Bagot, who graduated on August 31, earned his Masters degree in Comparative Vertebrate Morphology with “Great Distinction” or magna cum laude.

He studied in two European universities— the University of Veterinary Medicine in Vienna, Austria, and UA—under the Erasmus Mundus program.

As a Masters student, Bagot explored the expression of five adhesion molecules on human breast cancer cells on 3D using confocal laser scanning microscopy.

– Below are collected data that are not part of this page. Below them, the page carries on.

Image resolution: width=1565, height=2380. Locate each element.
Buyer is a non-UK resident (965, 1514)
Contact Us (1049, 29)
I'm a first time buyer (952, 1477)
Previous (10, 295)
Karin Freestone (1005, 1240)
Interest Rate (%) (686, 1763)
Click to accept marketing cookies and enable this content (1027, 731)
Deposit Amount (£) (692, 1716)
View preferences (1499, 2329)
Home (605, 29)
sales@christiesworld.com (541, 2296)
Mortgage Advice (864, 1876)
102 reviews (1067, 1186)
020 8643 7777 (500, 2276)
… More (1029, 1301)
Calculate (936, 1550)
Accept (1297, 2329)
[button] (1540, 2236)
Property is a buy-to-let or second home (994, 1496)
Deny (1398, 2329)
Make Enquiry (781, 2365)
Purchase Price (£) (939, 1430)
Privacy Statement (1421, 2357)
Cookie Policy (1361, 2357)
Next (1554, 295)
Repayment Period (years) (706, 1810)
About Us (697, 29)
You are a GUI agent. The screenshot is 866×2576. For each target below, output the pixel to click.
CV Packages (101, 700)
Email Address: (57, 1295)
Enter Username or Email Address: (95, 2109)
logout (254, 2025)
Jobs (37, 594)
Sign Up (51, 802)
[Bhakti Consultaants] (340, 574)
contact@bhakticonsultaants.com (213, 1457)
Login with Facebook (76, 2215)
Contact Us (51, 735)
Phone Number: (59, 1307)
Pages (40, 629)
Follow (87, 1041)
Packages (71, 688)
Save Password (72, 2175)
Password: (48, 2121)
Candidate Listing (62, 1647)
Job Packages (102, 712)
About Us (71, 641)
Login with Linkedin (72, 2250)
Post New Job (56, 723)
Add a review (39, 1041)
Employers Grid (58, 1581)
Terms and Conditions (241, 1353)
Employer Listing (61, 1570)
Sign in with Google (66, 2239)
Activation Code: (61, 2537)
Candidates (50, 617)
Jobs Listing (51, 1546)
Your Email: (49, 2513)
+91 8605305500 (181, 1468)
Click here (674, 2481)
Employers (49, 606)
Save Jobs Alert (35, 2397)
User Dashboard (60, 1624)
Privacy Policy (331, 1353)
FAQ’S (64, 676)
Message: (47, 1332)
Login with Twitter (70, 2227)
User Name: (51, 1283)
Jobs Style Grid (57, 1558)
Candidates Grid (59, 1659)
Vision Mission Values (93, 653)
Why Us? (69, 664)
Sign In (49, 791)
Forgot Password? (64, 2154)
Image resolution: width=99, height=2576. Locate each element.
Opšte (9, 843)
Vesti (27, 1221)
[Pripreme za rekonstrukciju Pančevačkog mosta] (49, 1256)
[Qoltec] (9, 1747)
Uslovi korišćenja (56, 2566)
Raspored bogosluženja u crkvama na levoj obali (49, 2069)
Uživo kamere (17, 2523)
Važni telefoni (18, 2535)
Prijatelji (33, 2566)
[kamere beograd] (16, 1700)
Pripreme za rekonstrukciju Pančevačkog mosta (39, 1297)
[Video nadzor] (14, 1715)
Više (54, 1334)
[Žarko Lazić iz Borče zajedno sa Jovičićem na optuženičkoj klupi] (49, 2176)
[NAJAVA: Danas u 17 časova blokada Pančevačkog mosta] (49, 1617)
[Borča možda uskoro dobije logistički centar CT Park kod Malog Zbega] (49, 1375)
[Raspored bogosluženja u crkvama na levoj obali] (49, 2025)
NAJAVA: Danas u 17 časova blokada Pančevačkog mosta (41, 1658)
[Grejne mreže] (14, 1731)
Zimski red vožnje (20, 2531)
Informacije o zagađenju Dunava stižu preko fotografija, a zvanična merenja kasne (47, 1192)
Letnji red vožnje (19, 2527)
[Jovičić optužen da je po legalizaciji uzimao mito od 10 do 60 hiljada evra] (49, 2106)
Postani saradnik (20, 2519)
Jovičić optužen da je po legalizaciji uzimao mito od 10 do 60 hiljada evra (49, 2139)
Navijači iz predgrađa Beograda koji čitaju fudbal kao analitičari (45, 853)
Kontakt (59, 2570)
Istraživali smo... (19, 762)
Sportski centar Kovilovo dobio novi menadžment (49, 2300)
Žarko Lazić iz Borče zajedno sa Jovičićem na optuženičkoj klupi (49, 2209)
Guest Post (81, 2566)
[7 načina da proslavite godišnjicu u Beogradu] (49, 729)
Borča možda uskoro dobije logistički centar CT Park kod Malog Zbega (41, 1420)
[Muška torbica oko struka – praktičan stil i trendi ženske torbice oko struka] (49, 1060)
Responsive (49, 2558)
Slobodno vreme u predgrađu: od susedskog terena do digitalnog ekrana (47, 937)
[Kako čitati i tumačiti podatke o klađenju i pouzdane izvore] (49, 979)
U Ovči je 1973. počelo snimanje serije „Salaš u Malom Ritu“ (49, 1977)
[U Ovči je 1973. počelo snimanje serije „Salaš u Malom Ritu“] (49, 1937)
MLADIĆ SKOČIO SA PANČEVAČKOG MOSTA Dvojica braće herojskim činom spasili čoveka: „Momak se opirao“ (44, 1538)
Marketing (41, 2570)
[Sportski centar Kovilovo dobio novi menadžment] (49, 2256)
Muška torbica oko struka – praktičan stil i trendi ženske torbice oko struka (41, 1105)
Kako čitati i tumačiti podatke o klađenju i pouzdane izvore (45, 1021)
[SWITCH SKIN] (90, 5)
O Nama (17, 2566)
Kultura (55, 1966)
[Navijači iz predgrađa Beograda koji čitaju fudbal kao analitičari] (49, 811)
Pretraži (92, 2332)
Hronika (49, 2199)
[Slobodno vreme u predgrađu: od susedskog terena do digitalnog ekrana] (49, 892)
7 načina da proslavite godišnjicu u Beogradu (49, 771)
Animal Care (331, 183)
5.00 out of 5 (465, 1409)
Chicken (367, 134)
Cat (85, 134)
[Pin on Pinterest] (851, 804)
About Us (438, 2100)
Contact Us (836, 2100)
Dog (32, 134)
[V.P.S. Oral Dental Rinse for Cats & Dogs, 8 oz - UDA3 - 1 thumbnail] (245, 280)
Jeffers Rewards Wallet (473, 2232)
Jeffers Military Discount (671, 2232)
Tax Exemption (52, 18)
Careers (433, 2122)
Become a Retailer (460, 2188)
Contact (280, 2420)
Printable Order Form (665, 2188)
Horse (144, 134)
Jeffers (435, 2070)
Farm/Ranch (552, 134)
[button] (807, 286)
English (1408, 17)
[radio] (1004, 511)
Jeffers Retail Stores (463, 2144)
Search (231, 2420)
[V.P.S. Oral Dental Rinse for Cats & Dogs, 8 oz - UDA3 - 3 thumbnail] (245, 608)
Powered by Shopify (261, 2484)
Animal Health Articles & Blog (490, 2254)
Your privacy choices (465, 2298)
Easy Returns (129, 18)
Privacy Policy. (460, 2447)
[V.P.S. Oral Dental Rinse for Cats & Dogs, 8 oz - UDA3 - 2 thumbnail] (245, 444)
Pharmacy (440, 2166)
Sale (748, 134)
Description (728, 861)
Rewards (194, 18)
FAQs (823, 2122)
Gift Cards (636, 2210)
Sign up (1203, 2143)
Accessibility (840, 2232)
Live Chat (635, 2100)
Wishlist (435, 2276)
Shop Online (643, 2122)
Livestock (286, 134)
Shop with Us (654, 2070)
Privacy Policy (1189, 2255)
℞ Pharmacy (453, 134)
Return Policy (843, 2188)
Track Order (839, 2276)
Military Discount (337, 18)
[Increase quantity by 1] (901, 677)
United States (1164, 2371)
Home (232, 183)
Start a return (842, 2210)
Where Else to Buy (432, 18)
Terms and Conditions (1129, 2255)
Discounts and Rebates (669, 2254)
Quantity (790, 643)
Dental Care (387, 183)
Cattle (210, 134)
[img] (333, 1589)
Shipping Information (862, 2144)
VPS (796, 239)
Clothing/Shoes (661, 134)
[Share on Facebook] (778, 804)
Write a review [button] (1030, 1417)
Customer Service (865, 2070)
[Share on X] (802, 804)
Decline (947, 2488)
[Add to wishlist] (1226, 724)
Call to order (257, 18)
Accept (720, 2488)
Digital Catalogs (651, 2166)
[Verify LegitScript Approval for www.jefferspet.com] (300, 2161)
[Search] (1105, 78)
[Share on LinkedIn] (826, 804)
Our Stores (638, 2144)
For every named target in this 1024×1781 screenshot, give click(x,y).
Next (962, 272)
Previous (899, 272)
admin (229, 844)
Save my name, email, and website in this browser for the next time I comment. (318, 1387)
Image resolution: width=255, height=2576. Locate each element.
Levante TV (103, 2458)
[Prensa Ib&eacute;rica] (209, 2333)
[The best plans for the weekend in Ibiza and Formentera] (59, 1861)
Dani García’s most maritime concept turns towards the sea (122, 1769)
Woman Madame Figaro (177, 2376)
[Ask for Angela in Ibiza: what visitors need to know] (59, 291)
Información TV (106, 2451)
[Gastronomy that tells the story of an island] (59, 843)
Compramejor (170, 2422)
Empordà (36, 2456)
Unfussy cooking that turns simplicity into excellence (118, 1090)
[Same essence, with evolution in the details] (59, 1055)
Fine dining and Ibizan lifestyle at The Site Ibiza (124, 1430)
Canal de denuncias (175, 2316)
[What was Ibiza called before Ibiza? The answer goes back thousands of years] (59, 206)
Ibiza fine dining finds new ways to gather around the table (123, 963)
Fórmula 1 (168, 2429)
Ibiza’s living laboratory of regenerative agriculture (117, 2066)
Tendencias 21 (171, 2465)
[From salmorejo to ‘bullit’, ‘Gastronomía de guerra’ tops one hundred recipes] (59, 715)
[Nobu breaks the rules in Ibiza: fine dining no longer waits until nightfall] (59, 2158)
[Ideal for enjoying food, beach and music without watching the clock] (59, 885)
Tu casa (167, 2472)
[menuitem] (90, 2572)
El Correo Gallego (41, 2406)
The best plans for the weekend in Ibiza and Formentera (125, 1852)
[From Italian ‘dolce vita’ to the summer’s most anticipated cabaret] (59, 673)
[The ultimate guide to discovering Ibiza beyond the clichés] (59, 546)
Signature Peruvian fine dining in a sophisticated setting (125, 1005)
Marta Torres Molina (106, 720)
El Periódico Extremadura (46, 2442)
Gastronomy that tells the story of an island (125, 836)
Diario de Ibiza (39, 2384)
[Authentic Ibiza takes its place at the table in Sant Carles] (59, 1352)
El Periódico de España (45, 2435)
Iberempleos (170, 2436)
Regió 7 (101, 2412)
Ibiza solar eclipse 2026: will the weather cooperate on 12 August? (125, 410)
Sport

This study, under the guidance of Bagot’s advisers Dr. Cordula Gabriel and Prof. Dr. Monika Egerbacher, is a pioneering approach in the field of immunohistochemistry; adhesion molecules have been expressed only in 2D.

Performing a 3D microscopy on these adhesion molecules is necessary to mimic the natural environment of the cancer cells, said Bagot. These molecules are considered biomarkers which are used for cancer prognosis and treatment.

Now back at the VSU College of Veterinary Medicine (CVM), Bagot currently participates in studies concerning the Newcastle’s disease. He is eyeing on disease diagnosis-related research in animals in the future.

Student life in Europe

Travels across European countries are among Bagot’s most memorable experiences as a student. They brought him opportunities to observe and learn the culture in Europe, he said. A veterinary medicine instructor, Bagot said he was impressed by the strict observance of animal rights.

As part of the Erasmus Mundus program, Bagot had the opportunity to learn from professors from five universities in Austria, Belgium, Poland, Germany, and Italy. He said he learned much through team-teaching as this gave him multiple perspectives in one course.

Bagot said his veterinary medicine background helped him through the courses. The greatest challenge he had was dealing with the loss of her grandmother while he tackled school exams. His grandmother was his guardian and provider since he was a child.

Participating in religious activities and fellowships helped Bagot to cope with challenges. He said the religious community gave him the opportunity not only to interact with people of other cultures but also an outlet for his worries.

“They are my family in Europe,” said Bagot, adding that studying in Europe can be lonely at times.

Bagot encourages VSU faculty and staff members to pursue advanced degrees in Europe. He is looking forward to pursuing a doctorate degree in Europe or in other countries after two years.